Before we leap into action with gusto and abandon to describe the ECA design methodology, a review of some standard methodologies is appropriate...
But wait ... before we plunge headfirst into the fray, I should note that – following Part 1 – several readers emailed me to ask how Element ECAs differ from the Adaptive Computing Machine (ACM) architecture that was being promoted by the guys and gals at (now defunct) Quicksilver Technology a few years ago. Well, the two technologies are as different as apples and oranges, chalk and cheese, or girls and boys ... more details are to be found in a "sidebar" (more of an "endbar" really) at the end of this article. But we digress...
ASIC and FPGA design flows
Generally speaking, ASIC and FPGA digital designs are similar in the front-end; that is, the design entry and verification cycle. The reason we emphasize the word "cycle" here is because the process is iterative and performed many times in the course of a design as new design information is added or bugs detected during verification are fixed.
This design style is also very chip-specific. Little or no system design data is introduced. ESL-based approaches notwithstanding, in the majority of cases the design starts with the creation of an RTL functional description, typically written in VHDL or Verilog. This HDL code is simulated in an RTL simulator to insure that the specified functionality is achieved. After iterating the design and arriving at a functional simulation that meets the requirements for the target device, logic synthesis is performed to produce a gate-level netlist containing all the low-level logic gates and interconnections that comprise the target chip's functionality. This netlist is also simulated to formally insure that it is functionally correct and meets timing requirements.
The back-end process is different for ASICs and FPGAs. The ASIC back-end process consists of operations on the netlist produced in the front-end. Typically, the netlist is first further reduced to devices modeled by the particular fabrication process on which the target chip is to be manufactured. Various logic and device optimizations are performed to reduce critical paths and increase signal integrity. The layout step is then performed to physically place devices on the chip. Finally, the devices are interconnected using the available metal layers of the chosen process. Throughout the process, timing and critical path data is extracted for actual device performance analysis. Simulations are performed to insure functional and timing integrity is maintained.
By comparison, FPGAs go directly to place-and-route after a netlist is generated (Fig 1). The FPGA vendor usually supplies the place-and-route tools as this is a device-dependent operation. During place-and-route, the highly iterative business of critical path optimization and timing closure is performed. When the functionality and timing are acceptable, a binary file is generated containing all the function binding to physical resources and the interconnect information consisting of exact switch states that define the correct internal paths for signals.
1. Typical FPGA development model.
Both ASICs and FPGAs are examples of Design Time Binding, whereby all functions are physically mapped and interconnected at the time the design is finalized.

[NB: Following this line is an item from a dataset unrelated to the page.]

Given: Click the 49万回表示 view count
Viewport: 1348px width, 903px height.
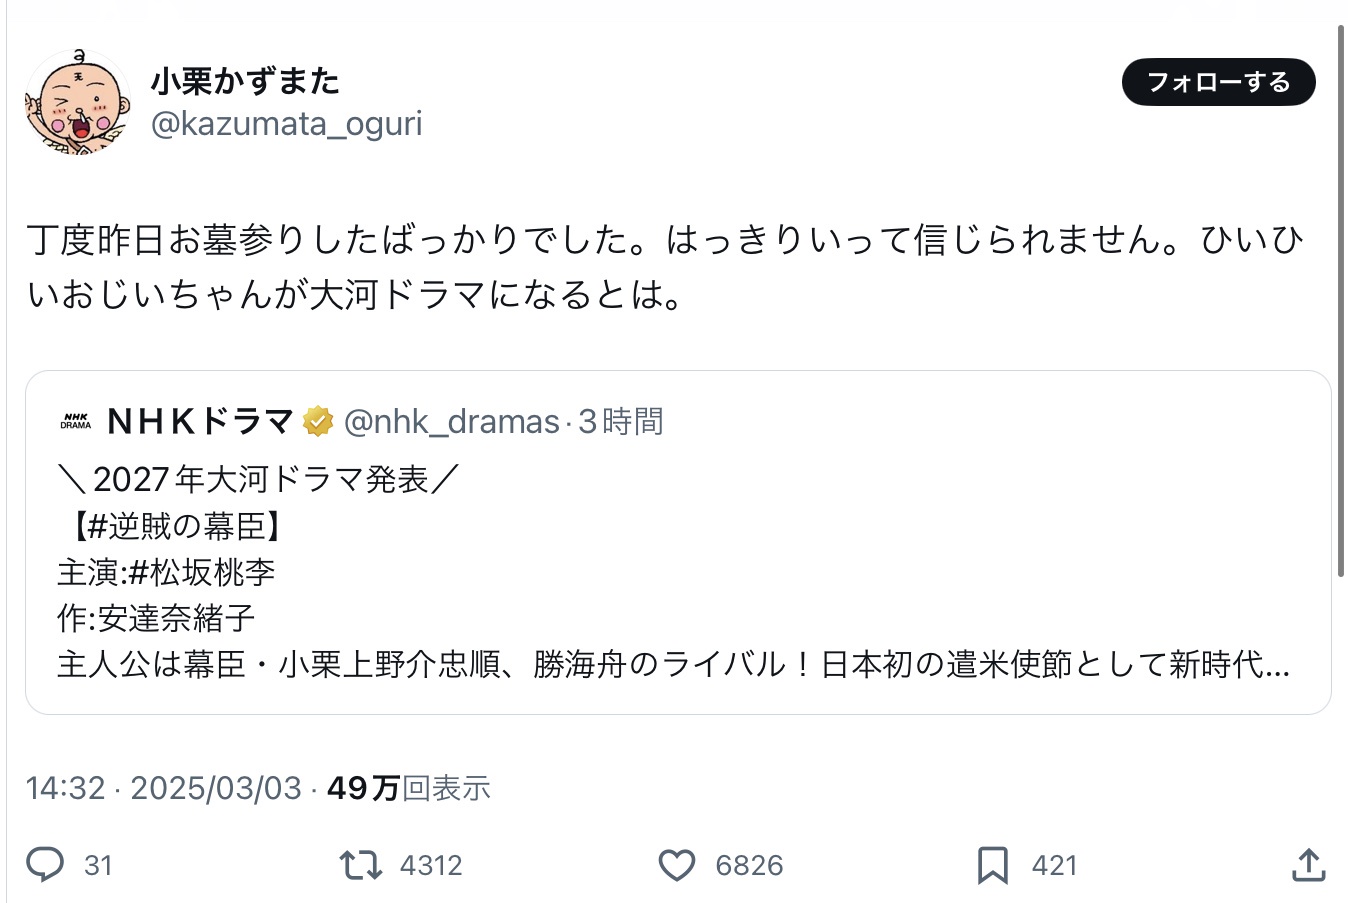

ASIC binding is obviously permanent. FPGA bindings can be changed by generating multiple binary files and using an appropriate file during power up to configure the device. Some work has been done using tools like J-Bits to reconfigure only parts of an FPGA, however most designs are as static as the ASIC design. FPGAs have the advantage of using a physical platform to perform debugging. Exact performance can be obtained this way before committing a system to production. By comparison, ASICs follow the time honored tradition of sleepless nights and gastrointestinal upset until such time as the fab run is returned from the foundry for testing.
Processor-based design flows
Another tried-and-true way of getting a system to do the right thing is to use a processor-based architecture. Processors themselves are a fixed collection of hardware resources and firmware. Designing a processor-based system is a matter of using appropriate vendor-supplied or open source tools themselves designed to utilize the processor's fixed architecture and instruction set to program functionality.
A real advantage for processors is the capability for the designer (programmer) to use abstracted languages (like C, C++) to define functionality. This means that there is no more need to define things at the register level to get good results. Assemblers can be used exclusively or in conjunction with a compiler to optimize internal operations (Fig 2).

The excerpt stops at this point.